И тогда мсье Лоуп попытался забрать у меня ружье, но тут на балкончик выбежала разъяренная мадам Ивет… Привет, Ивет… Она перехватила ружье, изрыгая французские проклятья, и унесла его. Мсье Лоуп повесил голову. Он глубоко задумался. Я достал трубочку, кисет и выронил все. Пришлось спускаться. В гостиной я столкнулся с ненавидящим взглядом мадам Ивет. Я попытался любезно улыбнуться и забормотал выученное:
— Экскюзэ муа, мэ жё нё пё па…
То есть нет. Надо только первую часть, что будет означать: извините. А вторая часть означает… что она означает?.. Черт… Меня слегка тошнило. Я вышел и принялся шарить в траве под балкончиком. Ко мне присоединились обе кошки, они, мурлыча, ходили рядом, видимо, я им нравился даже пьяный. Кисет я нашел, а трубочку никак не мог отыскать. И тут сверху донесся мощный храп. Мсье Лоуп отрубился на балкончике. А я продолжал ползать, пачкая в зелени мои нарядные брючки.

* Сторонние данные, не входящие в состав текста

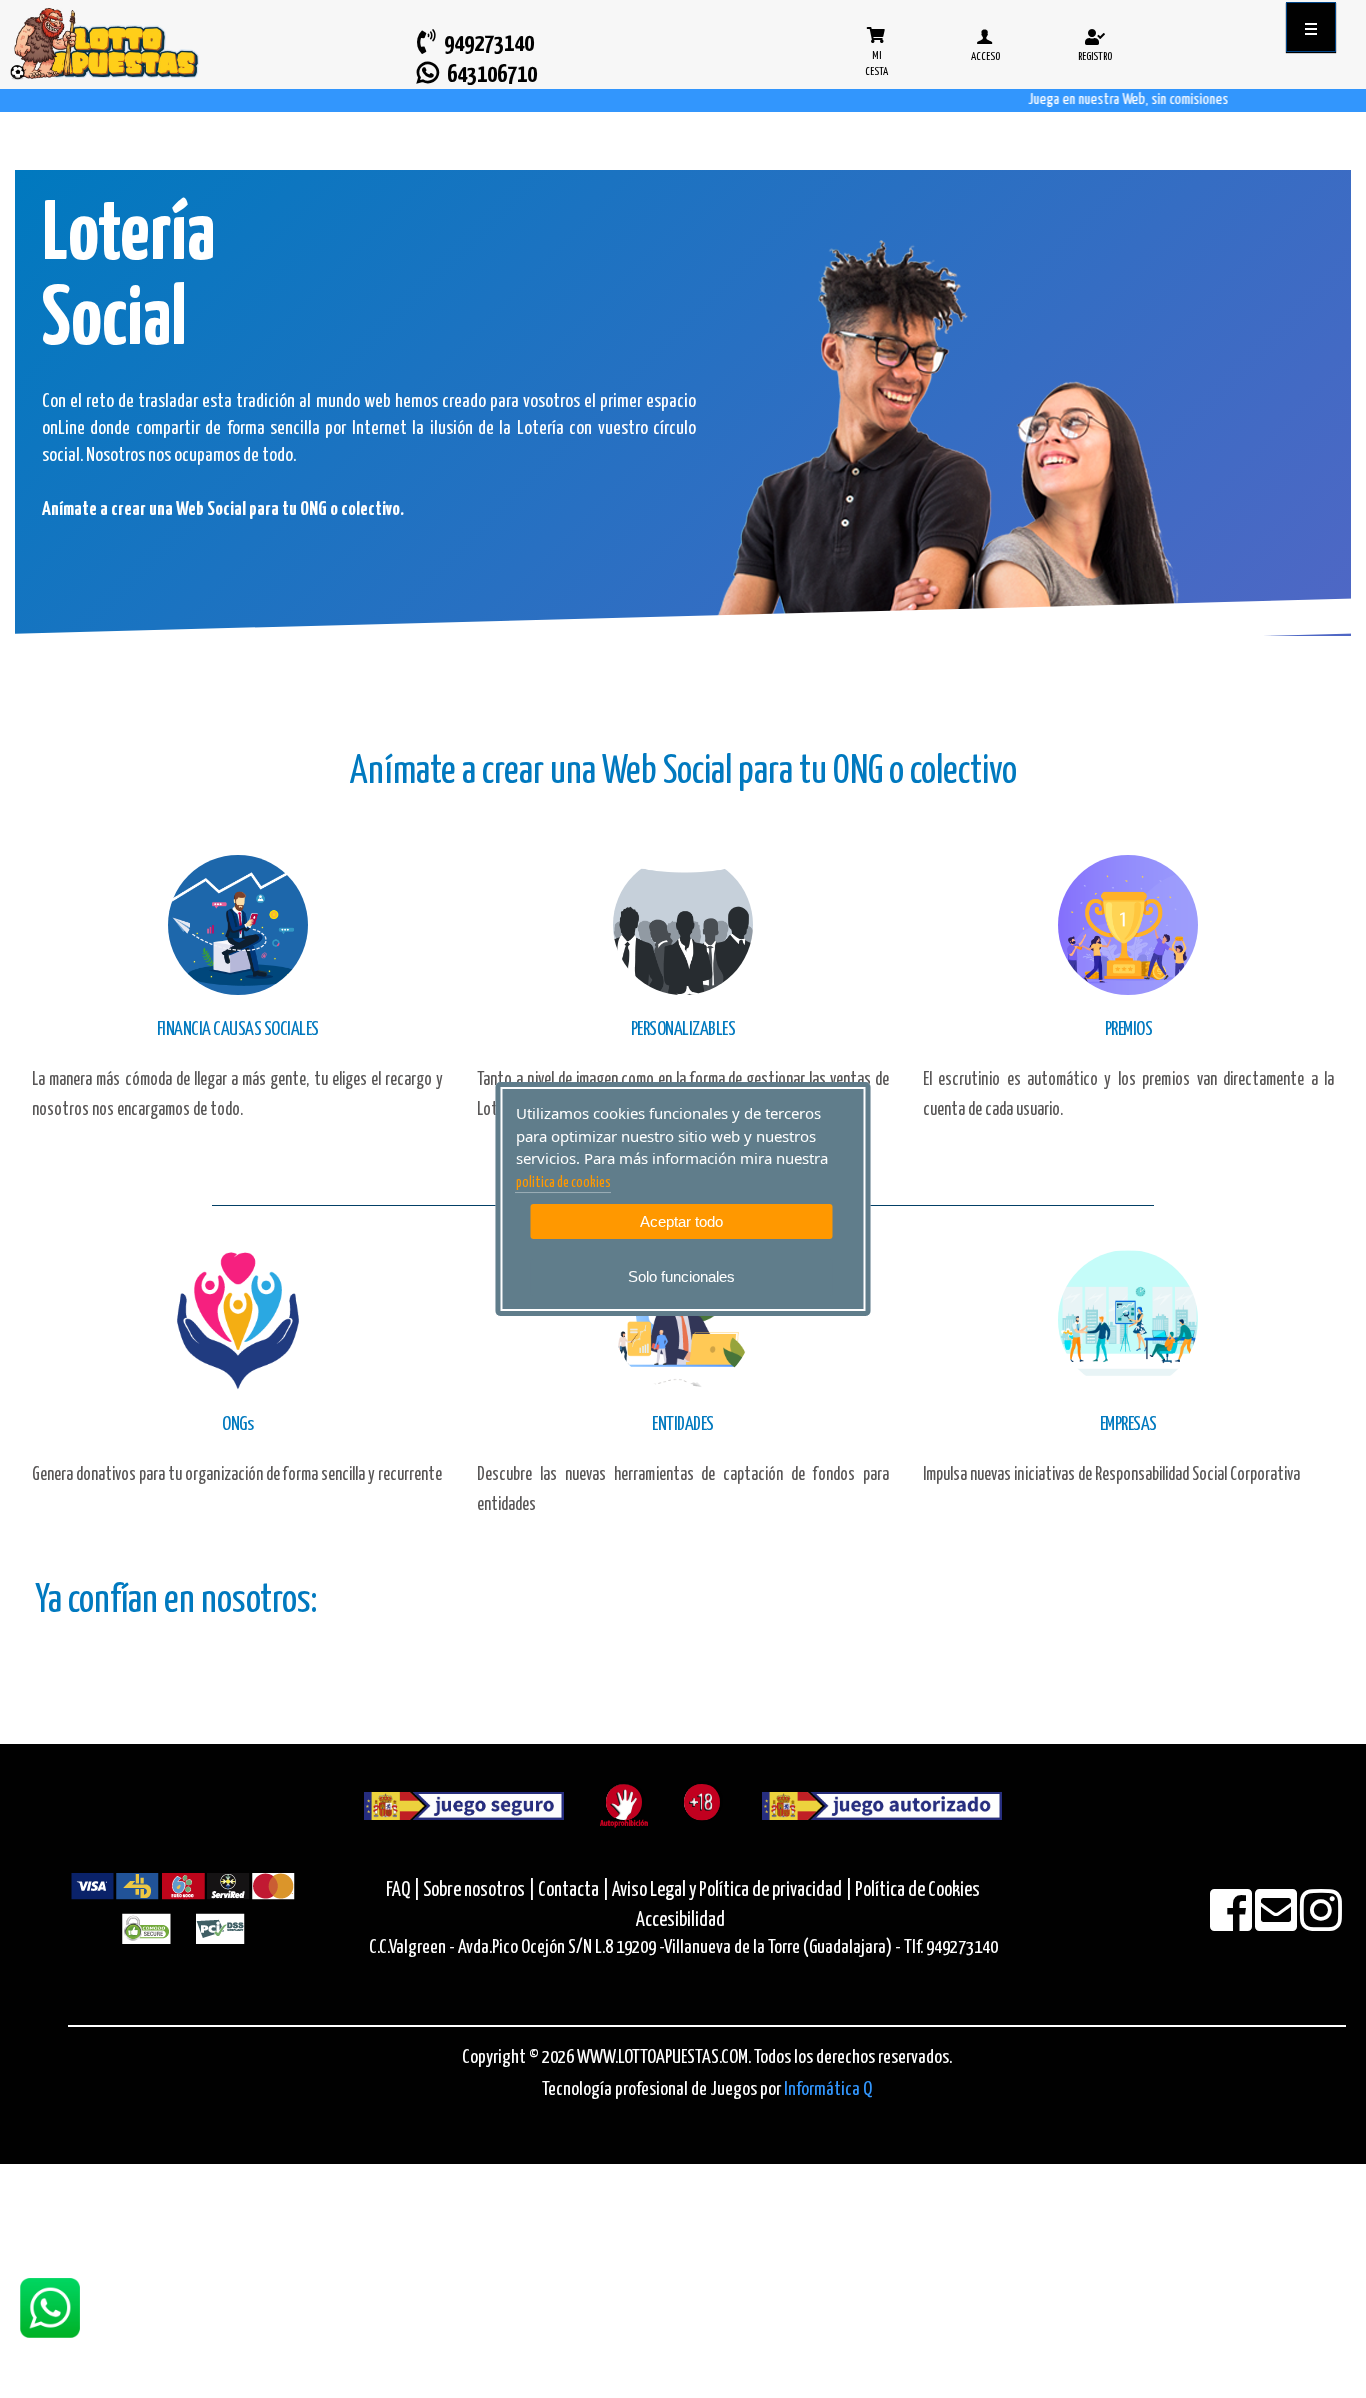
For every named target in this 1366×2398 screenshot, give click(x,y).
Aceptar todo (681, 1221)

Наконец меня окликнули. Я оглянулся. Это была мадам Ивет. Суровая мадам Ивет. Она что-то говорила, потом подошла и схватилась за мое плечо. Я встал с карачек. И она потащила меня за собой, завела в гостиную, из нее в маленькую комнатку с кушеткой, цветами… И все. Очнулся я под утро. И сразу вспомнил ту девочку, Анастазью. Мне и почудилось, что она снова швырнула свой мячик — бам! Я и проснулся… В руках было пусто. Зато в голове и брюхе густо и отвратительно. Дико озираясь, я приподнялся и снова рухнул. Нет, надо было собрать волю в кулак. Я вышел и начал плутать в поисках гальюна. Оказался в гостиной. Еще немного и наблюю в камин. Я ринулся к двери, выскочил на улицу и опрометью кинулся по лужайке к оградке позади дома, перемахнул через нее, вбежал в лес и сунулся рылом в какие-то кусты.

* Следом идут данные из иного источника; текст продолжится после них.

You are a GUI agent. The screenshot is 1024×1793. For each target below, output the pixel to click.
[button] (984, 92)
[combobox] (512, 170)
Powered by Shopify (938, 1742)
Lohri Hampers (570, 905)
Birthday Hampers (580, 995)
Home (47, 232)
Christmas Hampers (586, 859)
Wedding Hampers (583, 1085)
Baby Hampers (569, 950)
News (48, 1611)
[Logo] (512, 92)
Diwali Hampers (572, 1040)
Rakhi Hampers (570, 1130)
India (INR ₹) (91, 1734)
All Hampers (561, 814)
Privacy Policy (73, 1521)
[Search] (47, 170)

Утираясь мхом, я озирался. Меня вывернуло наизнанку. Зато сразу полегчало. Я помочился на ствол каштана. Было пасмурно, холодно. И это бодрило. Так. Так. Так. Я пожалел, что не прихватил плащ, кепку. Тогда можно было бы пойти пешком в Париж. Не попрощавшись. А что? Тут пятьдесят километров. День пути. Пусть и ночь захвачу. Поймаю попутку.
Но… как же художница? Итальянка? Да, Виттория?.. Да какая Виттория. Не попрусь же я к ней с бодуна. А где пережидать еще сутки?

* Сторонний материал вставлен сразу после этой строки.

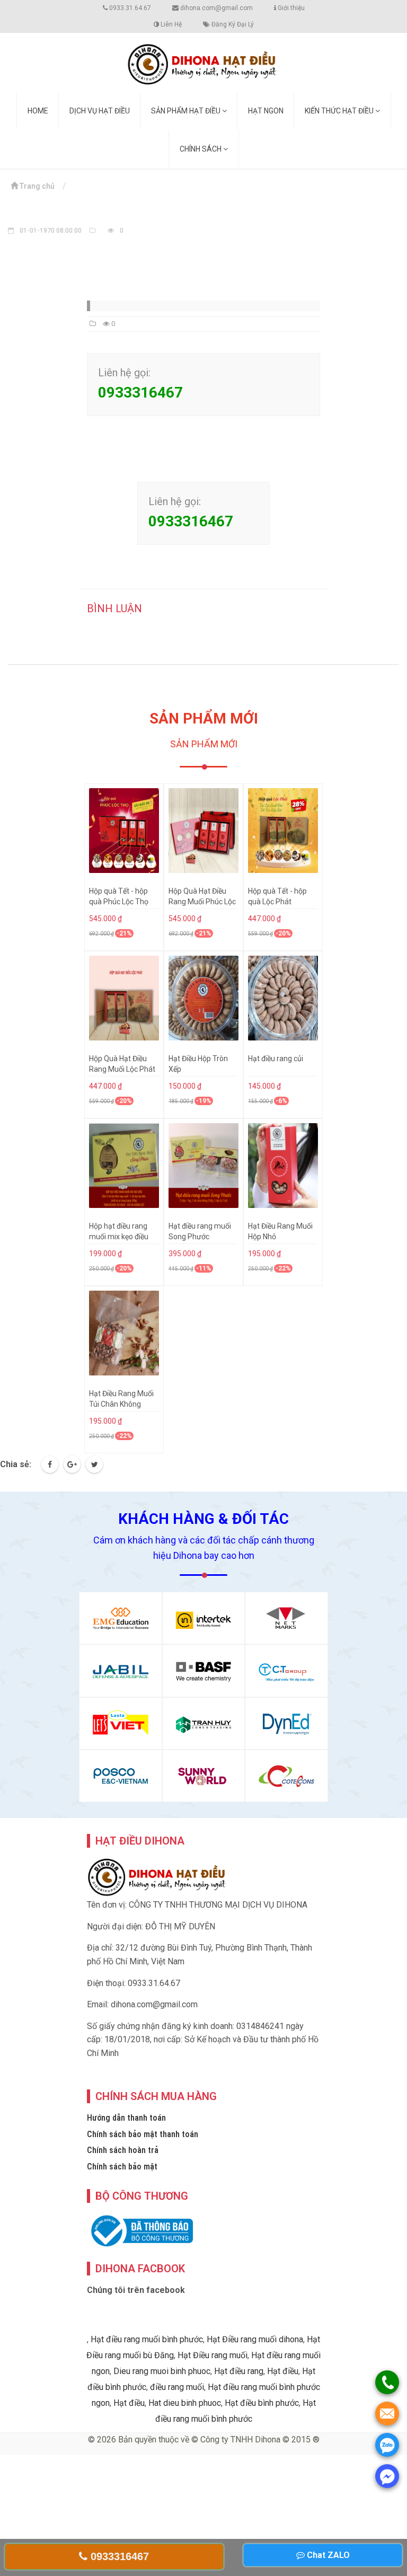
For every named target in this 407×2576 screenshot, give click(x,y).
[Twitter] (94, 1464)
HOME (38, 111)
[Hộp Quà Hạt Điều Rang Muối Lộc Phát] (124, 998)
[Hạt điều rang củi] (283, 998)
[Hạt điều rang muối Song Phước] (203, 1165)
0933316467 (118, 2556)
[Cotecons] (286, 1776)
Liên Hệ (170, 24)
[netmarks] (286, 1618)
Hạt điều (282, 2371)
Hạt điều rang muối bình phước (147, 2339)
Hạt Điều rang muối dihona (255, 2339)
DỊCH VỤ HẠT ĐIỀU (99, 111)
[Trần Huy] (203, 1723)
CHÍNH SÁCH (201, 149)
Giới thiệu (290, 8)
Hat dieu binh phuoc (184, 2403)
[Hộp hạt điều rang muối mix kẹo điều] (124, 1165)
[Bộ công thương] (140, 2231)
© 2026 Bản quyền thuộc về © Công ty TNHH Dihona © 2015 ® (204, 2439)
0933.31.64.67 (129, 8)
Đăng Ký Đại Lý (232, 24)
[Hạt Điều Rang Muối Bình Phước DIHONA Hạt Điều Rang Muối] (203, 62)
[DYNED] (286, 1723)
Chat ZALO (327, 2555)
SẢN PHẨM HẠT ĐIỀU (186, 111)
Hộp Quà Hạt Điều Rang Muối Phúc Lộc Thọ (202, 901)
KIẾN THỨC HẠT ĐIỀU (340, 111)
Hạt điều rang (238, 2371)
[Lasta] (120, 1723)
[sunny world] (203, 1776)
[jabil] (120, 1670)
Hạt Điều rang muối (212, 2355)
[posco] (120, 1776)
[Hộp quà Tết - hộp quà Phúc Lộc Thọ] (124, 830)
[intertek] (203, 1618)
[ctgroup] (286, 1670)
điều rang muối (177, 2387)
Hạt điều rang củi (275, 1058)
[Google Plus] (72, 1464)
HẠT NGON (266, 111)
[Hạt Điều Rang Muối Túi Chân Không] (124, 1333)
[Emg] (120, 1618)
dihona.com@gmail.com (216, 8)
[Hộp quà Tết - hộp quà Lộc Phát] (283, 830)
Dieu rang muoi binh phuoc (161, 2371)
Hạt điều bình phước (262, 2403)
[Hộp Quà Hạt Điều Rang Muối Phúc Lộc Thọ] (203, 830)
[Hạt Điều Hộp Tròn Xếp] (203, 998)
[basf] (203, 1670)
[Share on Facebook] (49, 1464)
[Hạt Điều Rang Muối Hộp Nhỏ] (283, 1165)
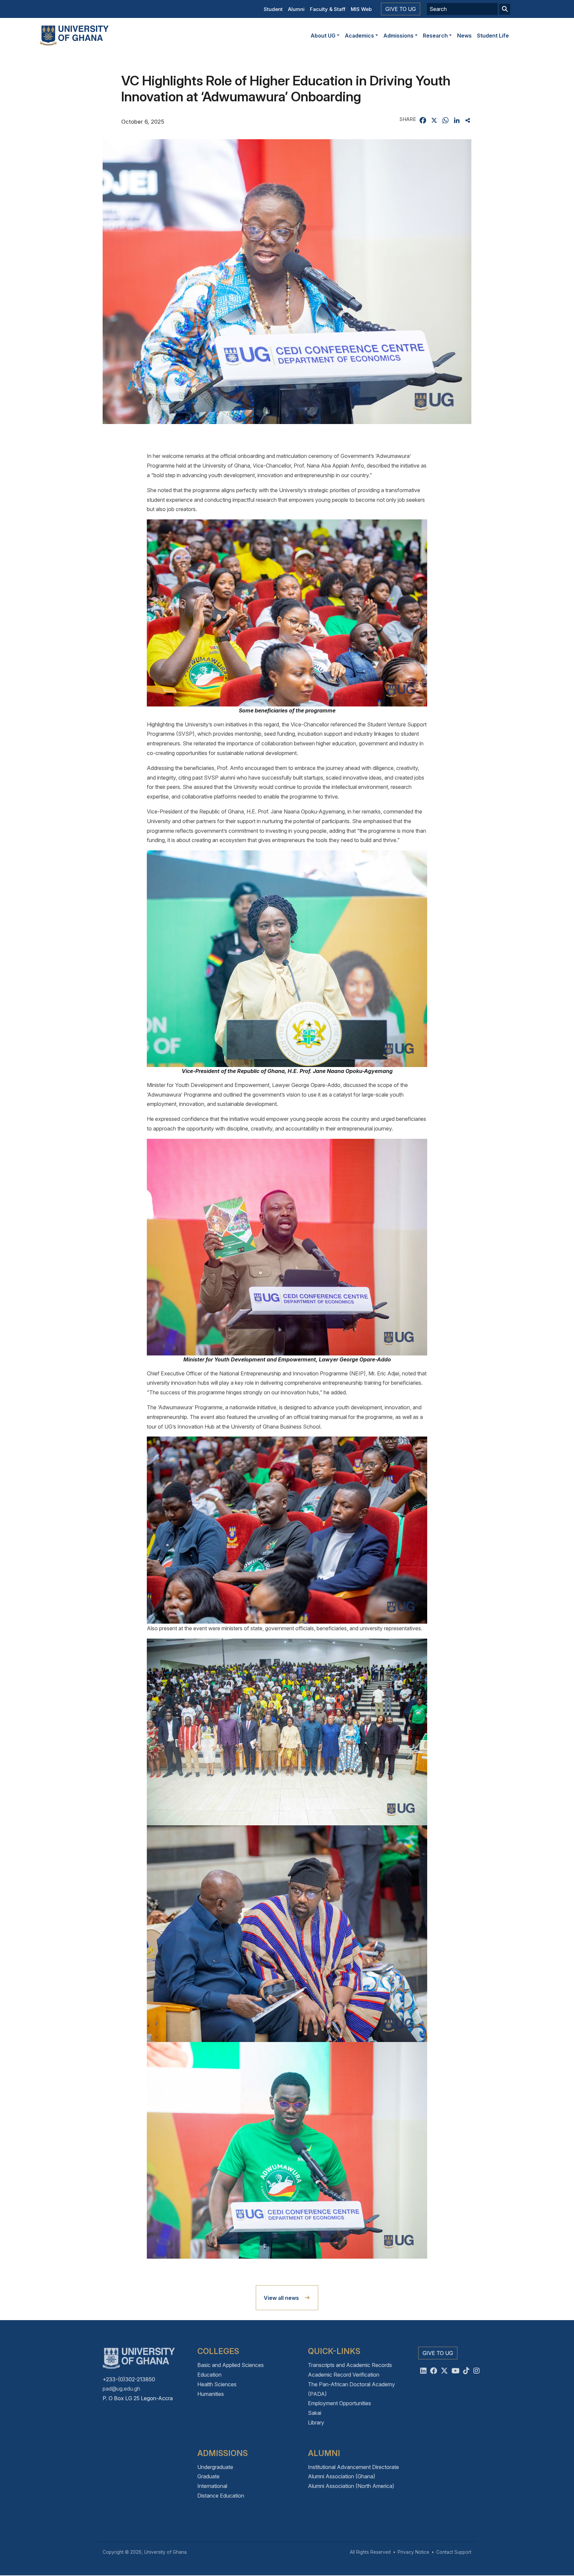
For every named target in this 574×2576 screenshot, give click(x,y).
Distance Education (220, 2495)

С этой идеей бегства я и вернулся в дом садовника. Стоял посреди гостиной, озирался. Где же мой плащ?
И тут послышались шаги. Я замер. В гостиной появилась мадам Ивет в халате.
— Бонжур, — поздоровался я, чувствуя себя инопланетянином.
Она невнятно ответила и пальцем поманила меня за собой. Вскоре мы оказались у двери. Она ткнула пальцем в дверь, а потом показала и на другую дверь и ушла. Я открыл первую дверь. Это был гальюн. За второй — душевая. Умывшись и нахлебавшись ледяной водопроводной воды, я немного пришел в себя. Поразмышляв, снова лег и уснул. Проснувшись, обнаружил на столике стакан с вином. Сразу, конечно, осушил.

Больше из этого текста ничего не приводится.